Microphacoemulsification Techniques

Why I believe coaxial sleeved has beat out bimanual sleeveless in the United States.

Few procedures in cataract surgery have been so thoroughly promoted as bimanual sleeveless microphacoemulsification. Despite the tabloid headlines and 5 years of media saturation, however, only a fragment of cataract surgeons has bought into this technique. The reasons are quite obvious.

First, the fluidics of bimanual sleeveless microphacoemulsification are downright unfavorable. A 22-gauge (Agarwal), 21-gauge (Olson), 20-gauge (Fine), or 19-gauge (Steinert) irrigating chopper does not allow enough infusion to stabilize the anterior chamber. Even when the bottle height is elevated to the roof, the surgeon cannot work at his/her usual vacuum levels and aspiration rates without experiencing surge because of excessive leakage around both the unsleeved phaco needle and irrigating chopper. The consequences of working at lower levels of vacuum with a 0.9-mm phaco tip create a trade-off in purchasing power and overall efficiency. Contrary to vociferous claims, bimanual microphacoemulsification is by no means a quick operation.

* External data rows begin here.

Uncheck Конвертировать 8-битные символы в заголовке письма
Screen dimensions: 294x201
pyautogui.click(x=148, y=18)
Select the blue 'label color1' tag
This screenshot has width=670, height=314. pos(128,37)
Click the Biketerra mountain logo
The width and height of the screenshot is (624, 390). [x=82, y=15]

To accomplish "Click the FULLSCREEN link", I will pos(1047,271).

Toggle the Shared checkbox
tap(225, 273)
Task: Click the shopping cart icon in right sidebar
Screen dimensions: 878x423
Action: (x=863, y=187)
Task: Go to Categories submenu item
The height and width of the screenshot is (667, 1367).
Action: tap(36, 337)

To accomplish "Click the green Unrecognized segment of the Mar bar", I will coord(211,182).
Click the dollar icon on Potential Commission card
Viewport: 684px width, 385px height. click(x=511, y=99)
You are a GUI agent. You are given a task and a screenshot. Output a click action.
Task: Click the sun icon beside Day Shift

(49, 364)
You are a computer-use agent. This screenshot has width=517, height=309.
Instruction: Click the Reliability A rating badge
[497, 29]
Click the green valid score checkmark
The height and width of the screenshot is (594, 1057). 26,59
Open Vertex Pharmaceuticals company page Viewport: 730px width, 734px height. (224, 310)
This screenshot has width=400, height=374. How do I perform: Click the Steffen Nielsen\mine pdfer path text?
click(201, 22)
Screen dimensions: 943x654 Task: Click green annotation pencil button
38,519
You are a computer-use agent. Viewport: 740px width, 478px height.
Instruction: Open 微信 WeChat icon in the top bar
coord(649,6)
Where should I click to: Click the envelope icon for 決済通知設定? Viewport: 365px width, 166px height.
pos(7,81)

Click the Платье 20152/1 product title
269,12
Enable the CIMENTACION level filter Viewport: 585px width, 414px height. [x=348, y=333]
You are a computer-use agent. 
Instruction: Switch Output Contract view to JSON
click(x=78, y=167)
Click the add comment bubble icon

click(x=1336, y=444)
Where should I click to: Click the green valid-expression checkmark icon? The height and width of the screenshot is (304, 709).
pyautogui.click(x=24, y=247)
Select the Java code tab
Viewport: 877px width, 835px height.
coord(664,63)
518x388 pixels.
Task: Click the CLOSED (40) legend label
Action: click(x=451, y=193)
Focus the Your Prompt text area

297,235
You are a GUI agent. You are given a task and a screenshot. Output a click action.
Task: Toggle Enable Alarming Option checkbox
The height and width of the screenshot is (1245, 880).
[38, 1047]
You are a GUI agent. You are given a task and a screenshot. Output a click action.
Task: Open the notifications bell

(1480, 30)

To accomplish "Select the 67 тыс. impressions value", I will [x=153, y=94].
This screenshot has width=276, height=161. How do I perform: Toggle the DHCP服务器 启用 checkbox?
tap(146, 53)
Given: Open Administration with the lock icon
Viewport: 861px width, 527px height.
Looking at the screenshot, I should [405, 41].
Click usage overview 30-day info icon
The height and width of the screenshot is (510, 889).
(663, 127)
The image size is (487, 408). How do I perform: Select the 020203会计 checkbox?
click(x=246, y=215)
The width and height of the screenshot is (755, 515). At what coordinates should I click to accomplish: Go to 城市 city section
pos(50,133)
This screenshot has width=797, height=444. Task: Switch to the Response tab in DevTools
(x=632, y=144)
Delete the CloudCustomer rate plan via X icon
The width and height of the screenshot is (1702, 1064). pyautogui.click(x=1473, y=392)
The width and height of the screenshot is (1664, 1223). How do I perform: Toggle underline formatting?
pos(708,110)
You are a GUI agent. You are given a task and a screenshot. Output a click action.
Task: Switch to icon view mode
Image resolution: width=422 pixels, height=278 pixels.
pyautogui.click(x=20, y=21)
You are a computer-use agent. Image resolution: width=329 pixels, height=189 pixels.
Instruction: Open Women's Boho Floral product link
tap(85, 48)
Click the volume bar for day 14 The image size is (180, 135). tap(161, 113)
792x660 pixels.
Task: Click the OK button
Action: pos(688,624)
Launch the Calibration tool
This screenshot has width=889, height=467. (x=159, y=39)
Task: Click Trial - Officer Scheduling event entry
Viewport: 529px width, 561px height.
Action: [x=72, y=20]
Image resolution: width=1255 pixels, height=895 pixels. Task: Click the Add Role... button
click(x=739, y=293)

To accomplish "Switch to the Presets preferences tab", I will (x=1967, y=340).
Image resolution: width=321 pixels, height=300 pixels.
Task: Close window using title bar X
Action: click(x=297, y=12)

The second drawback of this technique deals with the integrity of the incision. When a round metal tube is manipulated through a tight linear incision, the opening changes architecturally. Trying to put a metal tip through a tight incision will dramatically increase stress at the corners of the incisions, which may prevent it from sealing. By contrast, an infusion sleeve around the needle reduces incision stress by an order of magnitude.1 Microincisions leak, further compromising chamber stability, and several studies by Douglas Koch, MD,2 of Houston; Abhay Vasavada, MD, FRCS,3 of Ahmedabad, India; and Terry Kim, MD,4 of Durham, North Carolina; have confirmed collagen damage within the incision. In fact, excellent surgeons such as I. Howard Fine, MD, of Eugene, Oregon, routinely make a third incision for the IOL, because they cannot depend upon the competency of the primary incisions. Renowned surgeon Richard L. Lindstrom, MD, of Minneapolis, solved chamber instability with an additional incision for an anterior chamber maintainer to improve chamber stability. However, when one adds up the incisions (1.2 mm + 1.2 mm + 2.7 mm), the sum total is more than 5 mm—not microphacoemulsification, but rather macrophacoemulsification!

Additional safety issues of sleeveless microphacoemulsification must also be addressed. For example, there is almost no margin of safety against a thermal injury when a bare phaco needle is within a tight corneal incision. Fortunately, Advanced Medical Optics, Inc. (Santa Ana, California), introduced the WhiteStar phaco system, which uses hyperpulse with a duty cycle for a thermoprotective effect (now available on all machines). Nevertheless, the system's primary source of cooling is aspiration through the needle, and the chance of the 0.9-mm needle becoming plugged with a viscoelastic material at low vacuum, could be problematic.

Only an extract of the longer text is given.